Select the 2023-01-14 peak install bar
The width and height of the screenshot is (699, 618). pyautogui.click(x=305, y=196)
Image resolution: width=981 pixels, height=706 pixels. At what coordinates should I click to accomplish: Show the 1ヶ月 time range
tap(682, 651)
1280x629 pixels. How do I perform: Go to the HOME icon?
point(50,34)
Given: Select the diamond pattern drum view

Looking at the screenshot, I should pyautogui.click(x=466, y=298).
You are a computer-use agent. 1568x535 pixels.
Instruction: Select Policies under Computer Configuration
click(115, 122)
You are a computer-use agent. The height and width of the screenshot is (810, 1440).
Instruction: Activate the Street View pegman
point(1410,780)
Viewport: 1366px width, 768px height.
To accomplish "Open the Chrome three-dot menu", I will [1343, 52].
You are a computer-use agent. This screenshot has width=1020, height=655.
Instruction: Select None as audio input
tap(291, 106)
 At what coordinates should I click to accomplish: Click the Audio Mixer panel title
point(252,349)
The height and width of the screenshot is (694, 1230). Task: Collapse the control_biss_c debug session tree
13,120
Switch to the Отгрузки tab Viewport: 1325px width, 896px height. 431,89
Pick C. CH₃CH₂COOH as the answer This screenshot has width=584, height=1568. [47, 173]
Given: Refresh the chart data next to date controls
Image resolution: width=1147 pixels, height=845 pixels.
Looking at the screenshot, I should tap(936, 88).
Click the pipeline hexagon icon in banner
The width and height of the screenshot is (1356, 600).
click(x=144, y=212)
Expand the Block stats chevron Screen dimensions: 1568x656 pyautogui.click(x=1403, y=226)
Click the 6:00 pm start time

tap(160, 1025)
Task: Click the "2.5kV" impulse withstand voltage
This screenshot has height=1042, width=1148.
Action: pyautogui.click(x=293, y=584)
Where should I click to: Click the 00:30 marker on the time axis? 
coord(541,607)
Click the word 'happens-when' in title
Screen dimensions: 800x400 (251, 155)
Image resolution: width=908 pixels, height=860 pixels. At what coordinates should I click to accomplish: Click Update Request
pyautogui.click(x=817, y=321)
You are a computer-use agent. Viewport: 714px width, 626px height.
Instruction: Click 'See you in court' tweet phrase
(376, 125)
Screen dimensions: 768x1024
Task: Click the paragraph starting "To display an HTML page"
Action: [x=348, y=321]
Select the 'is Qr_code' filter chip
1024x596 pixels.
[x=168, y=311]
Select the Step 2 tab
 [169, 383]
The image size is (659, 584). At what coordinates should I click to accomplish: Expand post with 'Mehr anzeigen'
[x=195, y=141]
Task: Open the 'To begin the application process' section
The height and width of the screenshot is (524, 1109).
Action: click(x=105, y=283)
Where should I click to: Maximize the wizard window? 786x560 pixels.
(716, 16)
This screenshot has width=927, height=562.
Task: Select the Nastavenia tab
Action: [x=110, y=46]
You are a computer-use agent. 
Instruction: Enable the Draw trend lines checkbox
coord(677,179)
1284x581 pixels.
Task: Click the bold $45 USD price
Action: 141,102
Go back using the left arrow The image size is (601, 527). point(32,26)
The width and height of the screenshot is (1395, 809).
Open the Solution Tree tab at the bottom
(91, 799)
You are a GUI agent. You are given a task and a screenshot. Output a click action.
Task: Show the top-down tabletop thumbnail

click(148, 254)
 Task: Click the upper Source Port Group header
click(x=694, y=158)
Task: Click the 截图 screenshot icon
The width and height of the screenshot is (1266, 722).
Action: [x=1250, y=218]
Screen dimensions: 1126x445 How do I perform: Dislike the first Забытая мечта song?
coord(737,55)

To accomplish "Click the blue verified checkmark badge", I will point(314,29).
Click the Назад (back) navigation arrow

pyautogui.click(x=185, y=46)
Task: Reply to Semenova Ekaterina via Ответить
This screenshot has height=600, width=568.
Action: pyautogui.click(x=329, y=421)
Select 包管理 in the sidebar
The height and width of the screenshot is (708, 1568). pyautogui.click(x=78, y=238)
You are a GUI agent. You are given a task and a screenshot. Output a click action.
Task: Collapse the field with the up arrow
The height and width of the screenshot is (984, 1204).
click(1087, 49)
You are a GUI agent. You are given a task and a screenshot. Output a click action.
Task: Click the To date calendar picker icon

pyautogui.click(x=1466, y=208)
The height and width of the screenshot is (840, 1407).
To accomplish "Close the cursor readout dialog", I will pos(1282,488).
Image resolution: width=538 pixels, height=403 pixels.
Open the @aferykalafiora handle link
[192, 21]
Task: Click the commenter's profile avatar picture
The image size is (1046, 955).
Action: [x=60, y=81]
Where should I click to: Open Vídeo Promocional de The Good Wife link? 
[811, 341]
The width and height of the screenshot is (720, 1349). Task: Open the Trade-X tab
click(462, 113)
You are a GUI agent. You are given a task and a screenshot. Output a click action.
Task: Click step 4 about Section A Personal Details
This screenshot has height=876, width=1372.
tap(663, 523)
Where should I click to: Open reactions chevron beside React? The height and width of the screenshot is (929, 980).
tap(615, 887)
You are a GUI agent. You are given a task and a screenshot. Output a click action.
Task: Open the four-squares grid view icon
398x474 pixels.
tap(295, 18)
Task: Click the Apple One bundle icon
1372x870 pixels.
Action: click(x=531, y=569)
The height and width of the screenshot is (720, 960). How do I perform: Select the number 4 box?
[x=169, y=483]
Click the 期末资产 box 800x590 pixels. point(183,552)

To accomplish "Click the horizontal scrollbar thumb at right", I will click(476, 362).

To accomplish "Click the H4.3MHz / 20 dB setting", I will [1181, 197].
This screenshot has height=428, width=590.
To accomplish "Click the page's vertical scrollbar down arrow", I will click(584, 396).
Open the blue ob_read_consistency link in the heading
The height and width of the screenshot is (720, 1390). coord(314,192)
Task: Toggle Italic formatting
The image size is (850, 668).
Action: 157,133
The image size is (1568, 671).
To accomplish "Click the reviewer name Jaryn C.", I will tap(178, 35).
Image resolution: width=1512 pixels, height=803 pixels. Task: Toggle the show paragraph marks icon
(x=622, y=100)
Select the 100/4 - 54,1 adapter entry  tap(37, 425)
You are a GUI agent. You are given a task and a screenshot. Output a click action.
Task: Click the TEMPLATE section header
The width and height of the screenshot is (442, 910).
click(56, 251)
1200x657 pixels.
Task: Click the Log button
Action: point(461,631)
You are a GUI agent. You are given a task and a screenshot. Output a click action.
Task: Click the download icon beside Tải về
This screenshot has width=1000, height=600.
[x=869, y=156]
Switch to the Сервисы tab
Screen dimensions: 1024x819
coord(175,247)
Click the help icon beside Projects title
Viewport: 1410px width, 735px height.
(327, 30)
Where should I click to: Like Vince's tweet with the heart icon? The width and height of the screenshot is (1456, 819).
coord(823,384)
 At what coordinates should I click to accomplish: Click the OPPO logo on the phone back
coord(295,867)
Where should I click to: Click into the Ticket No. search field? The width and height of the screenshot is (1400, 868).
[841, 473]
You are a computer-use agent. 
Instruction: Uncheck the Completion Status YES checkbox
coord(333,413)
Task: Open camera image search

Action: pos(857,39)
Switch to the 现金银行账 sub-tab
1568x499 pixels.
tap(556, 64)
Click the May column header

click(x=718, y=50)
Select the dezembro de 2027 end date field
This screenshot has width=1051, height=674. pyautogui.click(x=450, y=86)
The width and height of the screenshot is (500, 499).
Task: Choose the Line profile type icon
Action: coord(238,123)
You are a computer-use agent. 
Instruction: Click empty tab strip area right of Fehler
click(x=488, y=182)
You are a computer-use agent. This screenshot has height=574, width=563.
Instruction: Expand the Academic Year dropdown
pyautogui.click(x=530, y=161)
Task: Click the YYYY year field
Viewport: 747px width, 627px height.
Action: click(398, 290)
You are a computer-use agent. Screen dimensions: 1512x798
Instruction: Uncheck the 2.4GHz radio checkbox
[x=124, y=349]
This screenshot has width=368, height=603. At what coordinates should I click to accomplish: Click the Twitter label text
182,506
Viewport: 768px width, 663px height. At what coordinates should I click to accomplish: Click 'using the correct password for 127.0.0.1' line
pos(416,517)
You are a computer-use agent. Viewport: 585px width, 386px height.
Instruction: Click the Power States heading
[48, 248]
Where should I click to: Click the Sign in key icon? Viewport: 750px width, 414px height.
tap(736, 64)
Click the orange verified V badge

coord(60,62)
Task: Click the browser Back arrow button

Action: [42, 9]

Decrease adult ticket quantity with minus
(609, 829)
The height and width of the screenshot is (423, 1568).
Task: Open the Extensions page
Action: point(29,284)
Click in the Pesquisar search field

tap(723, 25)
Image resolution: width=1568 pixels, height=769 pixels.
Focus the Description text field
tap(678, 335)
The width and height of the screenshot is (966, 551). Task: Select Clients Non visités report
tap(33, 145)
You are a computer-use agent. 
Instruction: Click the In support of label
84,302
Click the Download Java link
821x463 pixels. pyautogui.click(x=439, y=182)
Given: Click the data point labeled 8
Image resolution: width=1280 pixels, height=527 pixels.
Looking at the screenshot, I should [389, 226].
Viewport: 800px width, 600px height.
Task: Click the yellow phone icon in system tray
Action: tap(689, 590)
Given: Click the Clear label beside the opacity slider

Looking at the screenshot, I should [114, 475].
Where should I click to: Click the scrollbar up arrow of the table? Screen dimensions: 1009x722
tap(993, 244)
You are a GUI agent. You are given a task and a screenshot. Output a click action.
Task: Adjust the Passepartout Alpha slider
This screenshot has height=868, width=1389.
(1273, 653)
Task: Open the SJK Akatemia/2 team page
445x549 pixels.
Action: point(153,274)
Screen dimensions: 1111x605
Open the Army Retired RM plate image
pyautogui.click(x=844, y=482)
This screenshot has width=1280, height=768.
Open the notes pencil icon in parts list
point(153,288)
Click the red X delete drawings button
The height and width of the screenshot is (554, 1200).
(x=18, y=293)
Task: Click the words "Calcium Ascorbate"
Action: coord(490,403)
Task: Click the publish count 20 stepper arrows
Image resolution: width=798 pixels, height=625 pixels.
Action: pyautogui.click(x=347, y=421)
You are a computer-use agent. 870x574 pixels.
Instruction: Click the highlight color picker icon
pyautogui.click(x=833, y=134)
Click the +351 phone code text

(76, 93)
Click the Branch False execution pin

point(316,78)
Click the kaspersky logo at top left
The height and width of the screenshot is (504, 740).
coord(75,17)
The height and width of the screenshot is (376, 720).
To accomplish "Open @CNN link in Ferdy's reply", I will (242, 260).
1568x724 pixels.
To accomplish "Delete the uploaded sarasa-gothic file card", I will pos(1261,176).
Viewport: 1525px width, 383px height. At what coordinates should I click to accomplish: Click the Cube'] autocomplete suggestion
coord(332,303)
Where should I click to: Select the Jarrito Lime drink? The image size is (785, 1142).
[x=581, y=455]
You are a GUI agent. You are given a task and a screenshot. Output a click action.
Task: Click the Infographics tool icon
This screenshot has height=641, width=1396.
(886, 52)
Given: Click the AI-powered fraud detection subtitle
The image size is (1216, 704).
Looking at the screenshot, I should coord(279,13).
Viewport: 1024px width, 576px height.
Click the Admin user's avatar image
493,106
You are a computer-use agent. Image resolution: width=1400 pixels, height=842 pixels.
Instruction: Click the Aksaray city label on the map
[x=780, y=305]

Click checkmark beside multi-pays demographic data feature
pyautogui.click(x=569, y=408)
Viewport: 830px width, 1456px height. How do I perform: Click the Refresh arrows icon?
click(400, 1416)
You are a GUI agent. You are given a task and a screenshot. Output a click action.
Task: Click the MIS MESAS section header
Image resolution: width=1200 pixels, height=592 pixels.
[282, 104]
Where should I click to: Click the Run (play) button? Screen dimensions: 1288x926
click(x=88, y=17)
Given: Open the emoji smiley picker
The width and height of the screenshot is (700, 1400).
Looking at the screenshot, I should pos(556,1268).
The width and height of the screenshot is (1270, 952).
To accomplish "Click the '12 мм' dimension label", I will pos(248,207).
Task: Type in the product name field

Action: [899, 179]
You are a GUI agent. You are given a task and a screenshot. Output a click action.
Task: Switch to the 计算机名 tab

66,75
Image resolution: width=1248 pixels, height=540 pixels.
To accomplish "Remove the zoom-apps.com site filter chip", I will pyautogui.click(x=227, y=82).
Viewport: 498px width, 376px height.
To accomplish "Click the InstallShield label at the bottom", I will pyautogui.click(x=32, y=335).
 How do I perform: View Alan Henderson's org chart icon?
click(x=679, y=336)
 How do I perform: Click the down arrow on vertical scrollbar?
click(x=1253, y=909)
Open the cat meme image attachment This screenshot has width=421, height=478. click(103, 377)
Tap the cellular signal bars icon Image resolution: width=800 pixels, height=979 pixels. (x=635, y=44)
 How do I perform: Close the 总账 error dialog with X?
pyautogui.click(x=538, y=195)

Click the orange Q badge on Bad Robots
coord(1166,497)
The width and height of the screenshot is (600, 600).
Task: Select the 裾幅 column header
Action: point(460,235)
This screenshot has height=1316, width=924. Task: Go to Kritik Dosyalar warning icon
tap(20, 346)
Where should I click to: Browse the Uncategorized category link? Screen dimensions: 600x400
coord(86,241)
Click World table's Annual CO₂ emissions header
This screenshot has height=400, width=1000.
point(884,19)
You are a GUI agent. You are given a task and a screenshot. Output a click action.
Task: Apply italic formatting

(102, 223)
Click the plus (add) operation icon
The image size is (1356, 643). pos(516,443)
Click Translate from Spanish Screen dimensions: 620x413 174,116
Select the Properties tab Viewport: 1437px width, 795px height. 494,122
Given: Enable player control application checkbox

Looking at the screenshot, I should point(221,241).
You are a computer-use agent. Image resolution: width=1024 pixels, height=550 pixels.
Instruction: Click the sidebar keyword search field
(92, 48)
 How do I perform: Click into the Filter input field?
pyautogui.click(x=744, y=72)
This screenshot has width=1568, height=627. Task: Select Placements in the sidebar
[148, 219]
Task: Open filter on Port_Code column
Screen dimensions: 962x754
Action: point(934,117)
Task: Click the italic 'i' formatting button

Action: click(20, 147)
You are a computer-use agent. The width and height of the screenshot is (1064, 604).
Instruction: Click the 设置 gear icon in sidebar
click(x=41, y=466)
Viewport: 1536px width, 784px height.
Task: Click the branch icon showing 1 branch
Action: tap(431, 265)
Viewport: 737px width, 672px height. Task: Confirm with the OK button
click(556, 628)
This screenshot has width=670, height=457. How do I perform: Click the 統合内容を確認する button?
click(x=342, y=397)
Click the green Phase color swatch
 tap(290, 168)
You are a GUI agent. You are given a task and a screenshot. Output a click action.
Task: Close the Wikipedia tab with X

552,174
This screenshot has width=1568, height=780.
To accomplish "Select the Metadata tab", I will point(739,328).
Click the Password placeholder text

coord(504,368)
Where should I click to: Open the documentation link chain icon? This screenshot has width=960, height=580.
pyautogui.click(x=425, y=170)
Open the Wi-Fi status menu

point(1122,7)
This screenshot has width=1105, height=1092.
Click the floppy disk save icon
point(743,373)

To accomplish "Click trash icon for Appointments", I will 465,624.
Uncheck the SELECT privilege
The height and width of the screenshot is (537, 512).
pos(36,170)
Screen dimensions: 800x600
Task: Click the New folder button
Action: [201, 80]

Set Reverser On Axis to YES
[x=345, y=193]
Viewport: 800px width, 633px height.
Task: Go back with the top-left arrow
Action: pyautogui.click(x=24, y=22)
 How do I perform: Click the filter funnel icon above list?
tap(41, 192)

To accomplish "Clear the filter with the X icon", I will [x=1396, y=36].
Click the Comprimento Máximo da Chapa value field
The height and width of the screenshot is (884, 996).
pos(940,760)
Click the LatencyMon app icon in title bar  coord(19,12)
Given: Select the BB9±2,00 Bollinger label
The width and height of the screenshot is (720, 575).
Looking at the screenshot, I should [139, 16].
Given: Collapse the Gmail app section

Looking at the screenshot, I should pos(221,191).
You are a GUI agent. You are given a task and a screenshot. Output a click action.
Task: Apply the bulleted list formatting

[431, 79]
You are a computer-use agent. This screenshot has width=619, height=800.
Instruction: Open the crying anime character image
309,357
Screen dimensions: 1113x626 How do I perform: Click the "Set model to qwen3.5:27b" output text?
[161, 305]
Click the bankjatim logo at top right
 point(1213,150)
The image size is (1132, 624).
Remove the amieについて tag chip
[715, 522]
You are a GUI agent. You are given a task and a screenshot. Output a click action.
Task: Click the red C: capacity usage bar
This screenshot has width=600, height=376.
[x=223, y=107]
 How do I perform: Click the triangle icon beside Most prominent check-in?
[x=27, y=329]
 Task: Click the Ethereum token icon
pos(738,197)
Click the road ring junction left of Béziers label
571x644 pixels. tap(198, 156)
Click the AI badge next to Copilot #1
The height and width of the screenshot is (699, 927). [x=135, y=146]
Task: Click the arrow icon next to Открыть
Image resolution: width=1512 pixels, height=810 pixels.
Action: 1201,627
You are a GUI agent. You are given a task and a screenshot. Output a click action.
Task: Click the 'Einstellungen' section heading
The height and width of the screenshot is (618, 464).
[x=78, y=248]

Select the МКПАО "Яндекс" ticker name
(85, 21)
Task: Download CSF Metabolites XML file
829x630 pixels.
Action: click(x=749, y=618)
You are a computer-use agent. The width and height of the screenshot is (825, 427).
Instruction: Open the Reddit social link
• • • • •
* [PROBLEM]: Would you print exactly, and only, the lines of the data above from the line with "Open the @aferykalafiora handle link" through the line with "Task: Click the Apple One bundle icon", inclusive?

* [FINISHED TASK]:
Open the @aferykalafiora handle link
[192, 21]
Task: Click the commenter's profile avatar picture
The image size is (1046, 955).
Action: [x=60, y=81]
Where should I click to: Open Vídeo Promocional de The Good Wife link? 
[811, 341]
The width and height of the screenshot is (720, 1349). Task: Open the Trade-X tab
click(462, 113)
You are a GUI agent. You are given a task and a screenshot. Output a click action.
Task: Click step 4 about Section A Personal Details
This screenshot has height=876, width=1372.
tap(663, 523)
Where should I click to: Open reactions chevron beside React? The height and width of the screenshot is (929, 980).
tap(615, 887)
You are a GUI agent. You are given a task and a screenshot. Output a click action.
Task: Open the four-squares grid view icon
398x474 pixels.
tap(295, 18)
Task: Click the Apple One bundle icon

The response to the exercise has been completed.